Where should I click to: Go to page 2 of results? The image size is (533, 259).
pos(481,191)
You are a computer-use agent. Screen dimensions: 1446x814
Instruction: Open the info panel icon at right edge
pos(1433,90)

____

Set task :: List every line of the material above that contains the word "Where".

Output ::
Where should I click to: Go to page 2 of results? The image size is (533, 259).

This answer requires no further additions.